Greene, who missed her entire junior season at Atlanta’s St. Francis High and all of her first year at Miami, appreciated Meier’s words.

But there was no way she was quitting.

It’s a good thing for Miami that she’s so resilient because after producing little during her first three years, Greene has emerged as one of Miami’s best shooters and a leader off the bench.

While averaging just 18 minutes a game, Greene is shooting a team-best 42.6 percent on three-pointers (20 of 47). Her scoring average is 6.6 points.

Greene said the thought of quitting “did run through my mind” last season when she missed 17 games.

“But I never seriously considered it,” Greene said. “How can I leave when [Meier] opened the door for me? It’s about loyalty. [Meier] brought me here for a reason, and I’m here to fulfill that reason.”

Right now, that reason, primarily, is to hit three-pointers off the bench.

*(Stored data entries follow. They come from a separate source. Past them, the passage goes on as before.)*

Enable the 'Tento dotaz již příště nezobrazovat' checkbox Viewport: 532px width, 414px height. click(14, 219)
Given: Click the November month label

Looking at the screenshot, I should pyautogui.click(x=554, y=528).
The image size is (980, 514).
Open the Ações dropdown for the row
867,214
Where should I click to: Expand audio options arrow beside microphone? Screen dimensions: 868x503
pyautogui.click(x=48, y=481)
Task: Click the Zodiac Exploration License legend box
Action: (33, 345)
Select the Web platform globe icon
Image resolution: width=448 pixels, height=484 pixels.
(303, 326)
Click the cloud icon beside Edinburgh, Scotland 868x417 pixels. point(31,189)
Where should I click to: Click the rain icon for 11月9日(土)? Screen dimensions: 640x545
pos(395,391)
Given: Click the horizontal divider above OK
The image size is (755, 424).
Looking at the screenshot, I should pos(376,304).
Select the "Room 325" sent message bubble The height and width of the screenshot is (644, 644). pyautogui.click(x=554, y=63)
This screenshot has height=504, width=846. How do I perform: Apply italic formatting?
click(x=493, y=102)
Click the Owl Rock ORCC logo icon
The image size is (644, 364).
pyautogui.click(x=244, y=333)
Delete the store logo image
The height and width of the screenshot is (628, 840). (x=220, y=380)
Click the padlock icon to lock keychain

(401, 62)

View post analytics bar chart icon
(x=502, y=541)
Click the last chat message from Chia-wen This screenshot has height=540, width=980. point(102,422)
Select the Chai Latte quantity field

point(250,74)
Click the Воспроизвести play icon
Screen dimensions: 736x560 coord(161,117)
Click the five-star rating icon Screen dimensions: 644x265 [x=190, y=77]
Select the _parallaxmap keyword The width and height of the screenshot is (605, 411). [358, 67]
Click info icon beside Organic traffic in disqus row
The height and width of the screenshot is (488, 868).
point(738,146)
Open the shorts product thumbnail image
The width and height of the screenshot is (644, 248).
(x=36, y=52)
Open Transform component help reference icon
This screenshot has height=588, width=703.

“She’s such a good story,” Meier said. “I remember being sad, just as a human being, last season when she hurt her knee, thinking, ‘How is this kid going to come back from this?’ 

Greene was one of three terrific guards Meier signed as part of the 2013 recruiting class. Adrienne Motley, from Virginia, was ranked No. 27 by espnw.com, Greene was No. 41, and Jessica Thomas, from Gainesville, was not in the top 100 but has already started 80 games at Miami.

But Greene got injured in practice before she got a chance to play even one game during her first year in Miami.

Despite the injuries, Greene has shown she’s made out of tough rubber instead of breakable glass, Meier said, and now she’s finally producing.

“I’m blessed,” said Greene, who is majoring in electronic media with a minor in advertising. “I’m going to be able to graduate college with no debt and have ‘Miami’ on my diploma. It’s a blessing.”

BARRY UNIVERSITY

The Bucs’ men’s basketball team, 9-1 and ranked 10th in the nation in NCAA Division II, is getting a boost from newcomer Sawyer Glick, a 6-4 sophomore guard from Indiana.

Despite starting just one game, Glick is the team’s third-leading scorer (13.1). He is shooting 91.7 percent on free throws and 49.2 percent on three-pointers (32 of 65).